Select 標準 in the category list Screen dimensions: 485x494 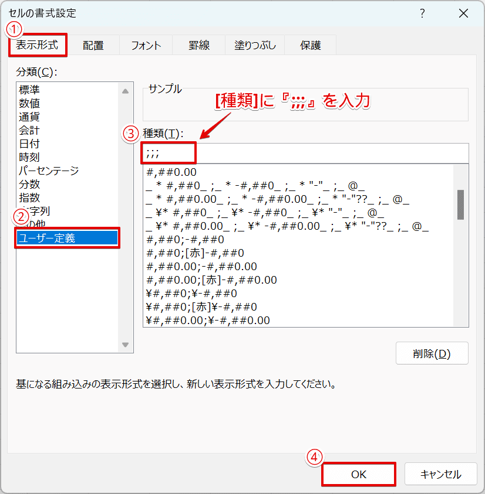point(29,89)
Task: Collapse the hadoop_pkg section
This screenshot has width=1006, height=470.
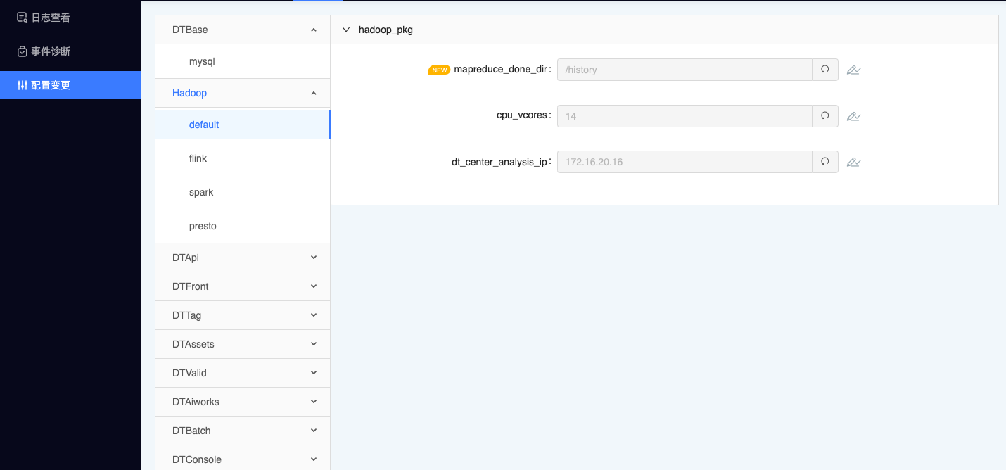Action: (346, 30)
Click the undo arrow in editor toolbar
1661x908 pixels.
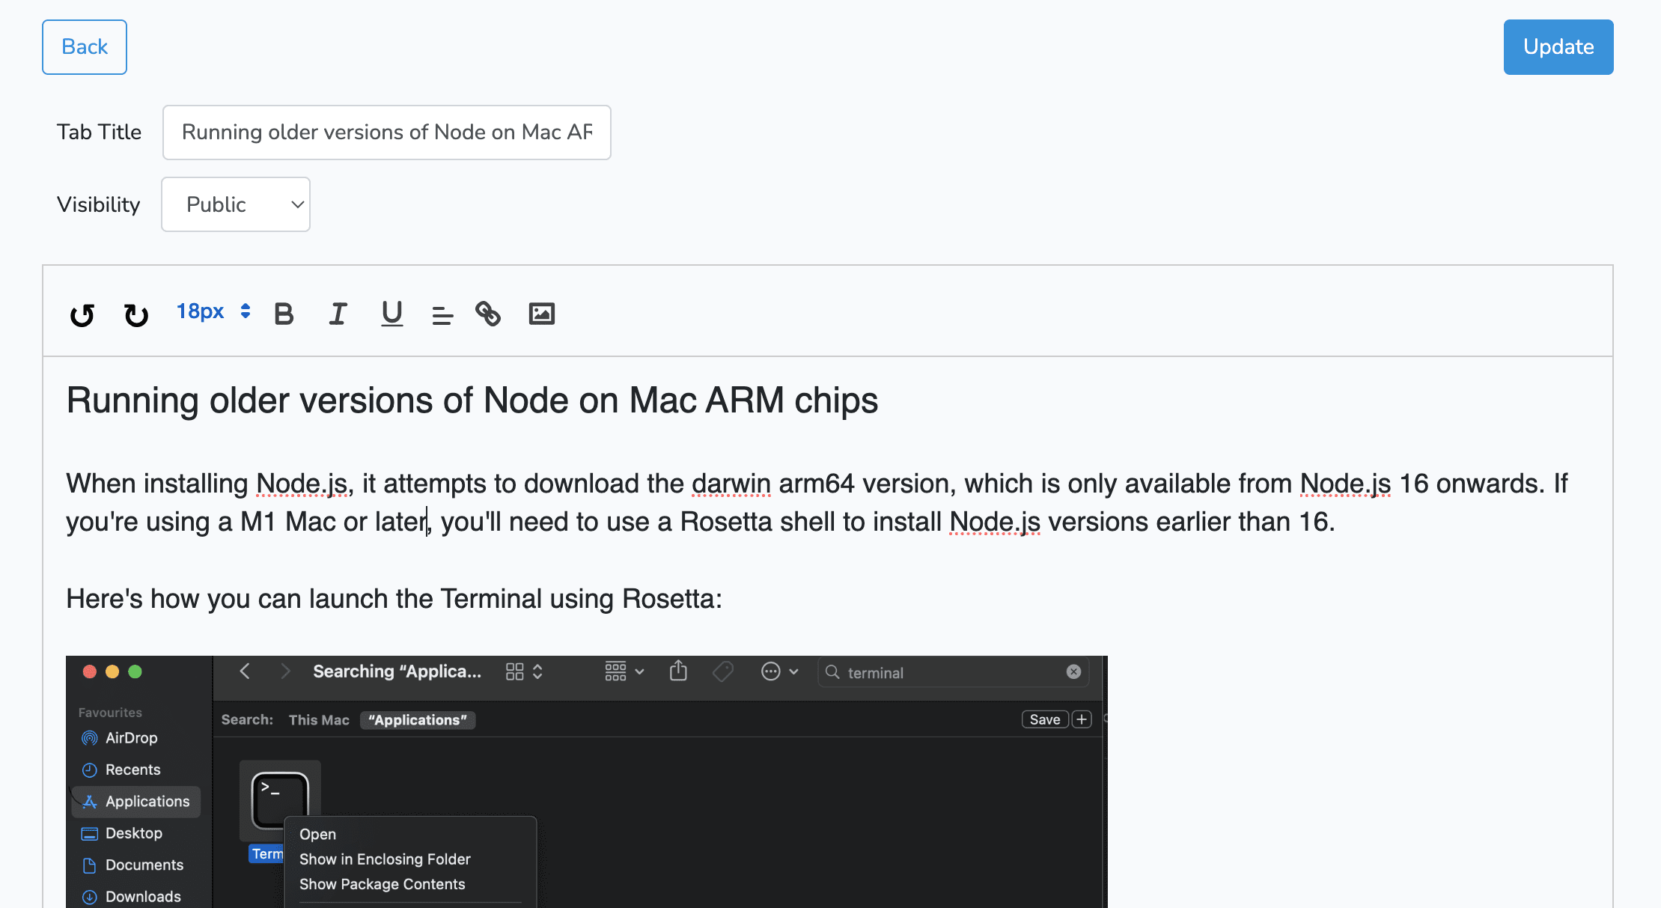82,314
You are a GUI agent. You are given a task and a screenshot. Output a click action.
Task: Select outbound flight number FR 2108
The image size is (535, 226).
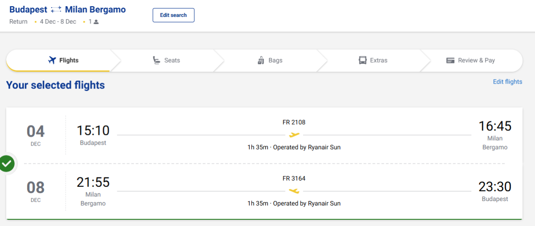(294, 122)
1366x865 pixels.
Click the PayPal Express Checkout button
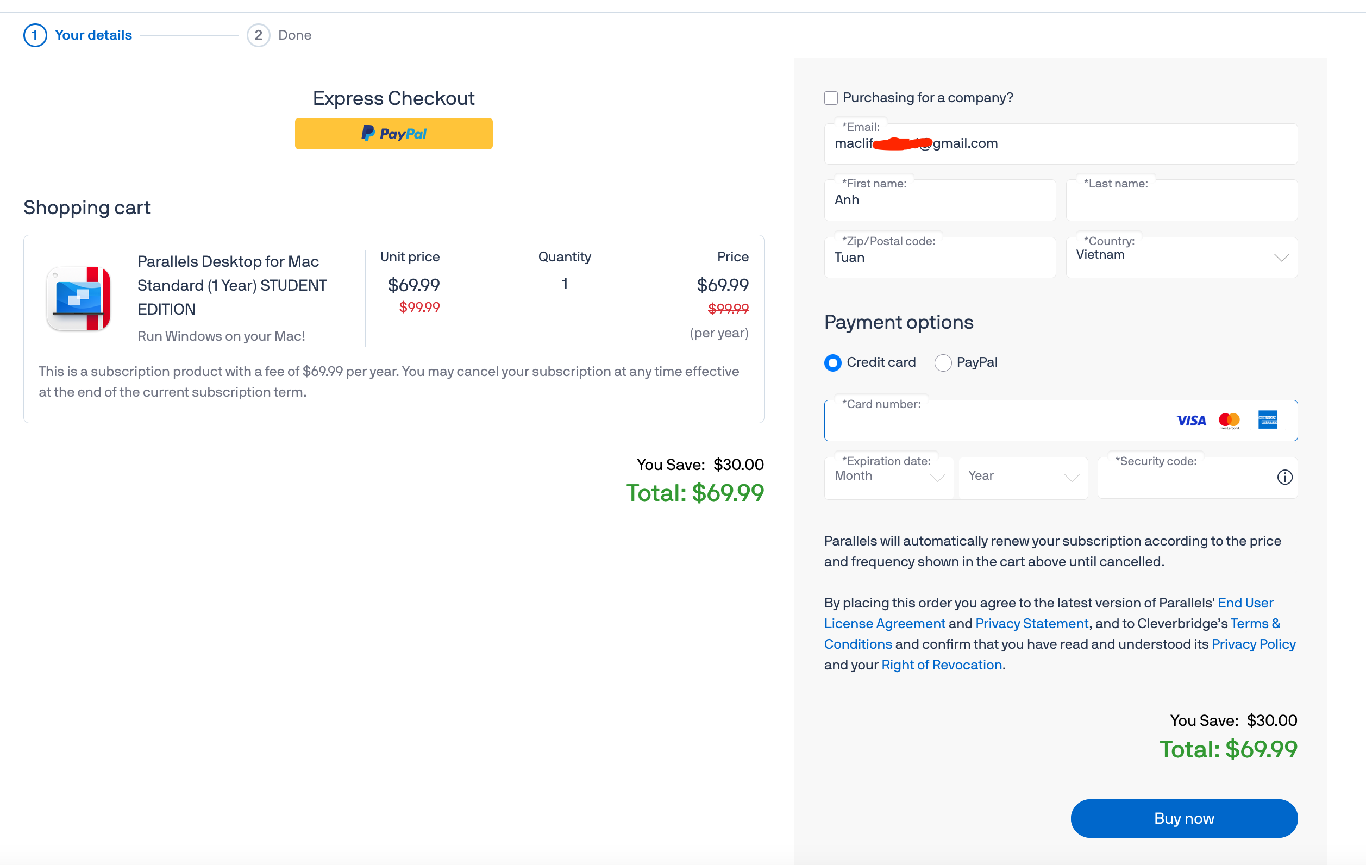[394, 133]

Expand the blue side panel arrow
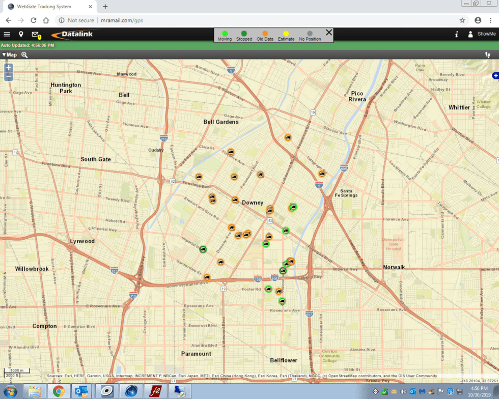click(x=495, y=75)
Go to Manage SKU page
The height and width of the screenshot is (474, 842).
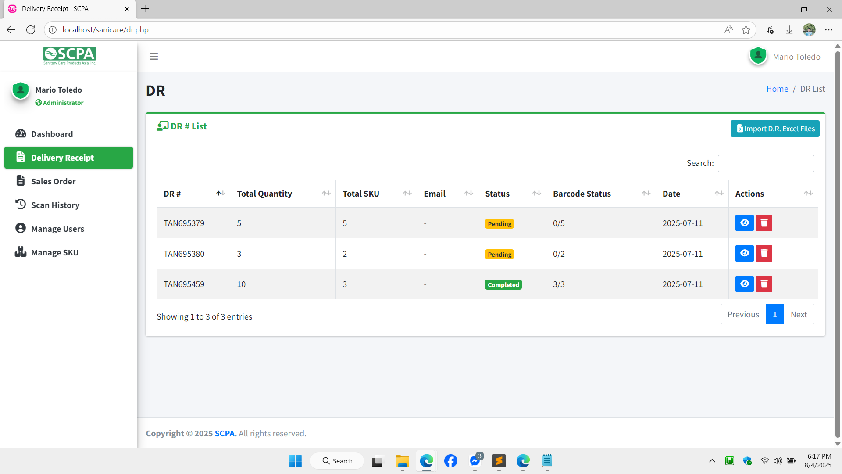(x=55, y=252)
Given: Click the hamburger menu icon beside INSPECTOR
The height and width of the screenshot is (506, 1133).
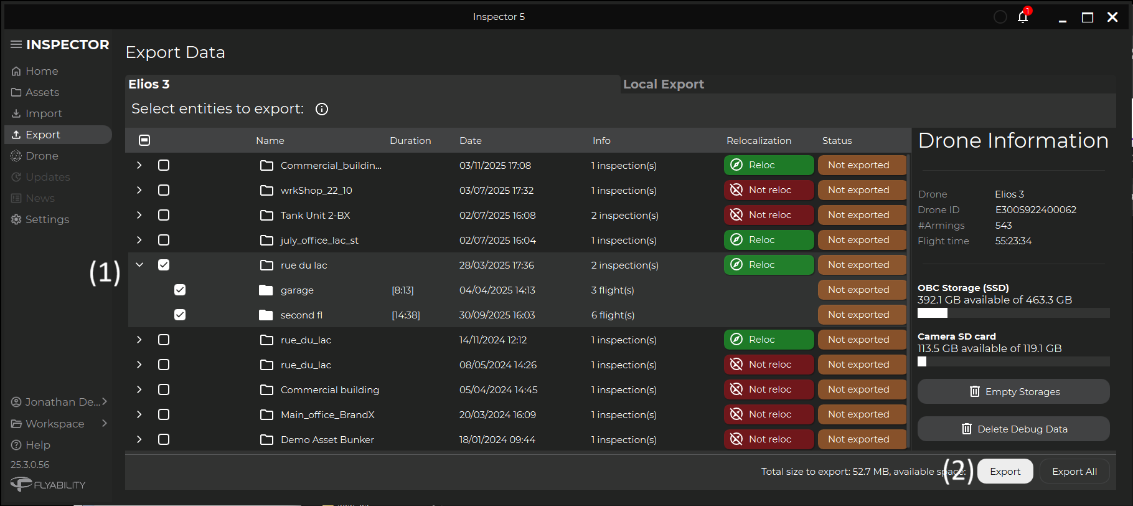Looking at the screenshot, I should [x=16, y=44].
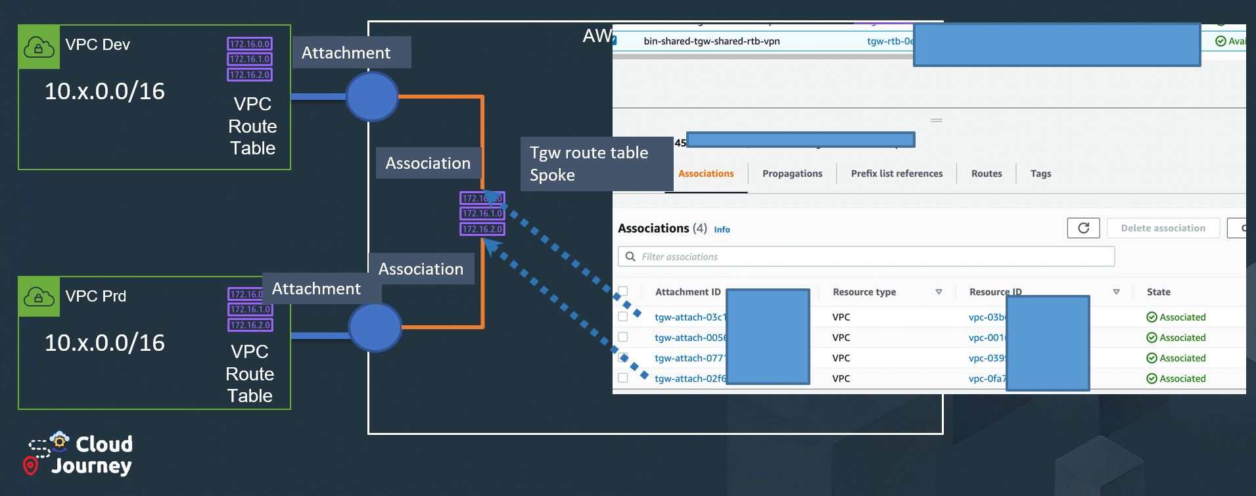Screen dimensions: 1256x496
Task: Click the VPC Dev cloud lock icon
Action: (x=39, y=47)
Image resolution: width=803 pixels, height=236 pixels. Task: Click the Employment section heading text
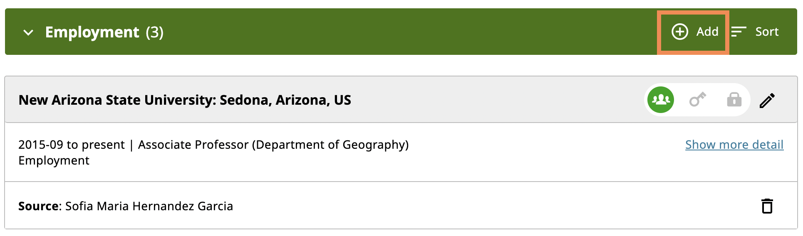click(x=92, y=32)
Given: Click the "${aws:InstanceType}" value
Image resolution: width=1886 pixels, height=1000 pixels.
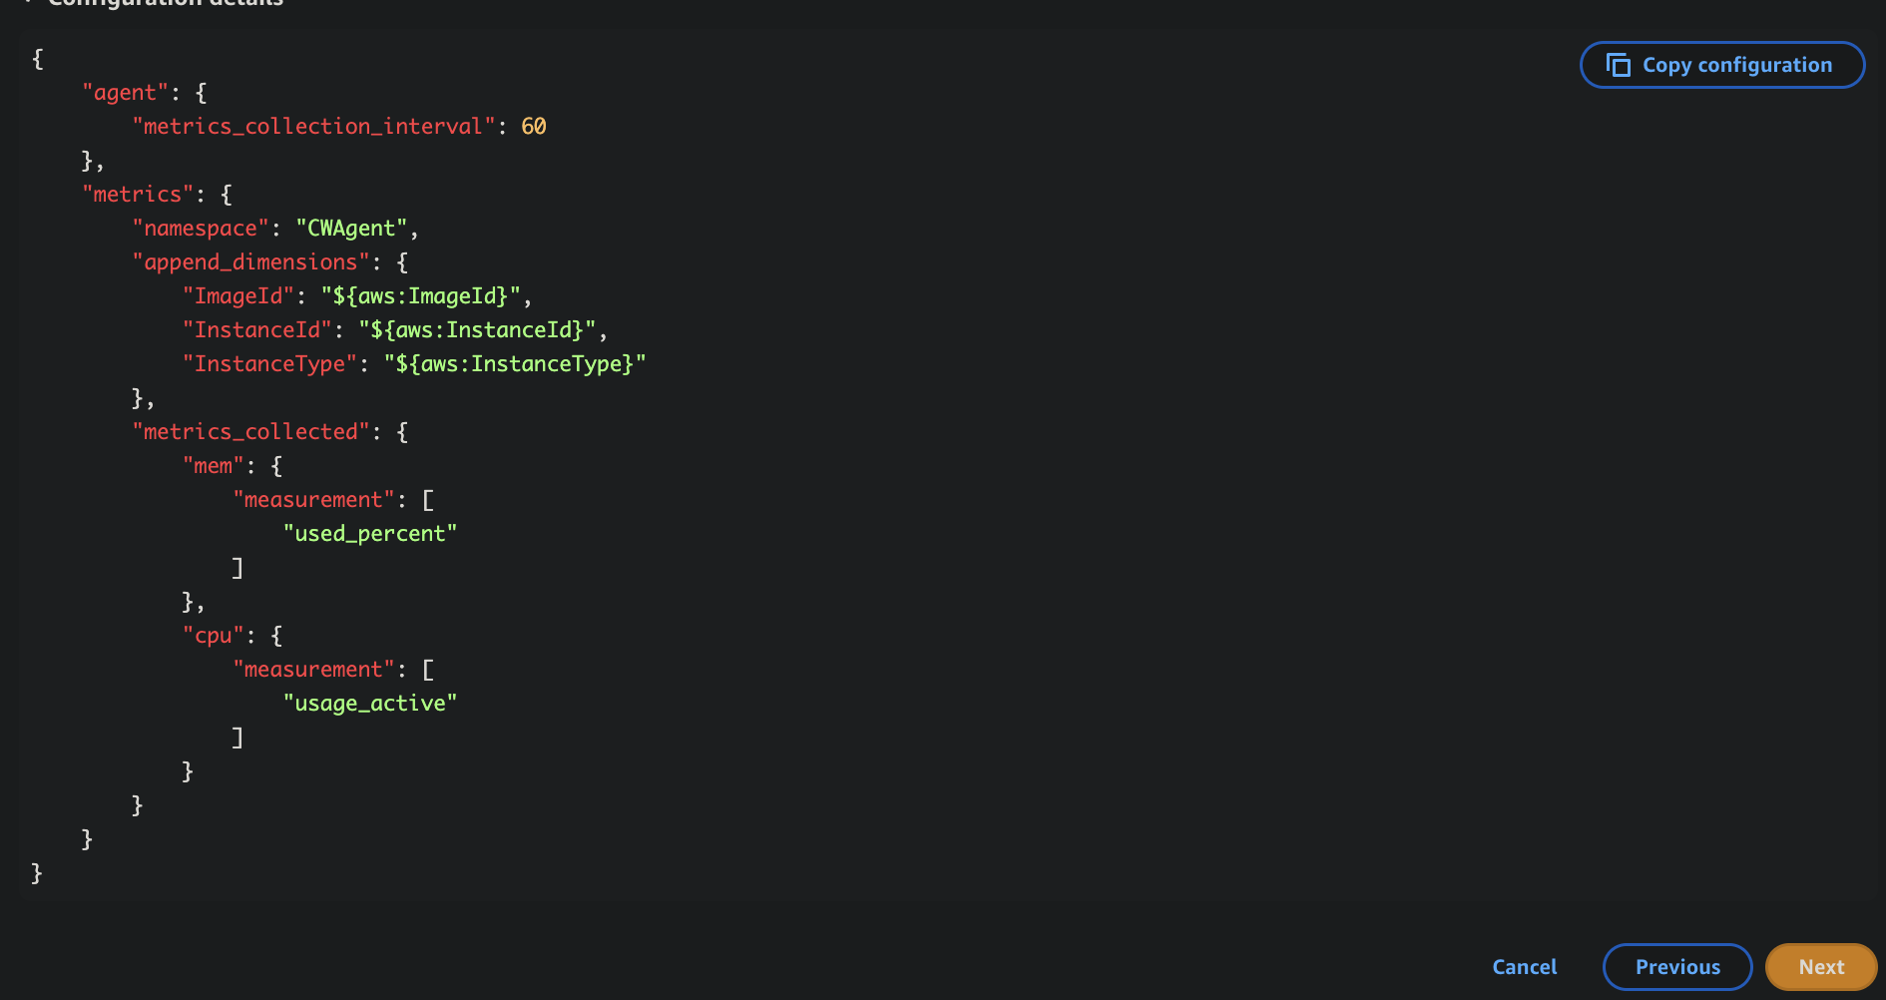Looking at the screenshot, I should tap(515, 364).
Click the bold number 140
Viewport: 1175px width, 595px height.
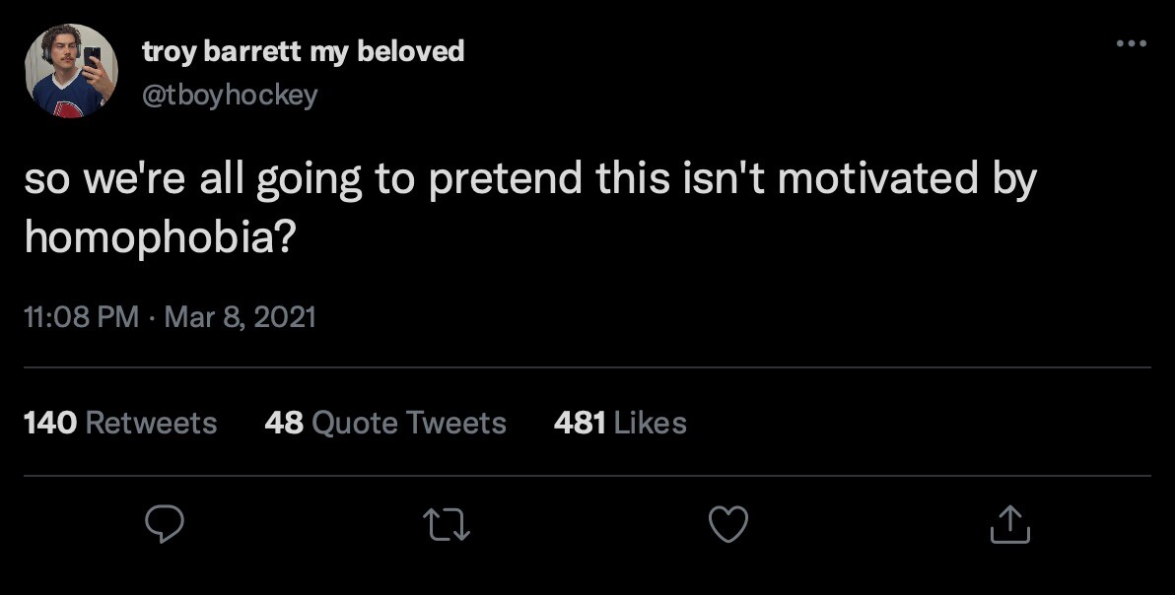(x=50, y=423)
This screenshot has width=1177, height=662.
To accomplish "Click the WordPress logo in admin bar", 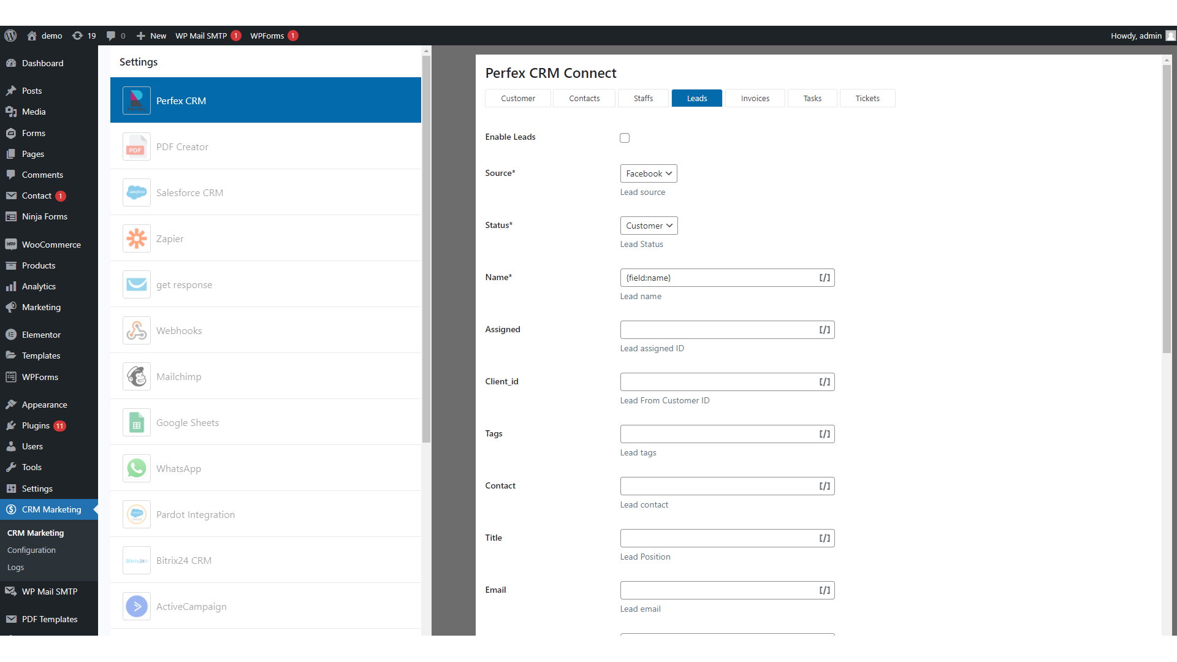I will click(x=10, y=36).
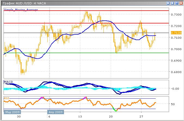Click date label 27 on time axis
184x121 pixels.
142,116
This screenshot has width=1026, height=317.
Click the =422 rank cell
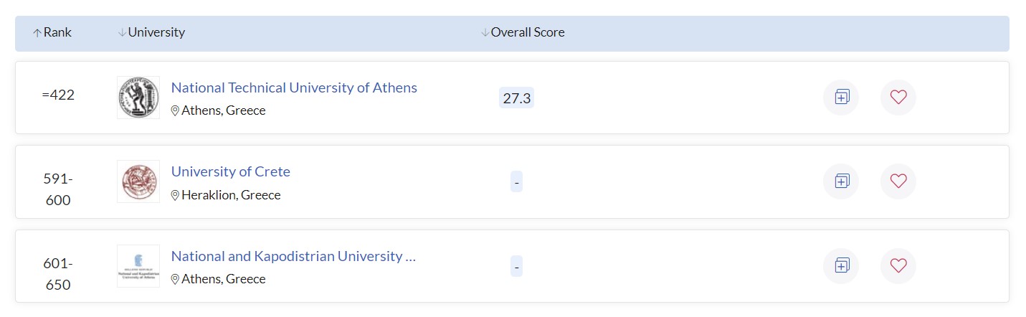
——
*Given instruction:* Copy everything from the line containing "This screenshot has width=1026, height=317." down to the end of the data, leaving out the pictures.

*Solution:*
This screenshot has width=1026, height=317.
Click the =422 rank cell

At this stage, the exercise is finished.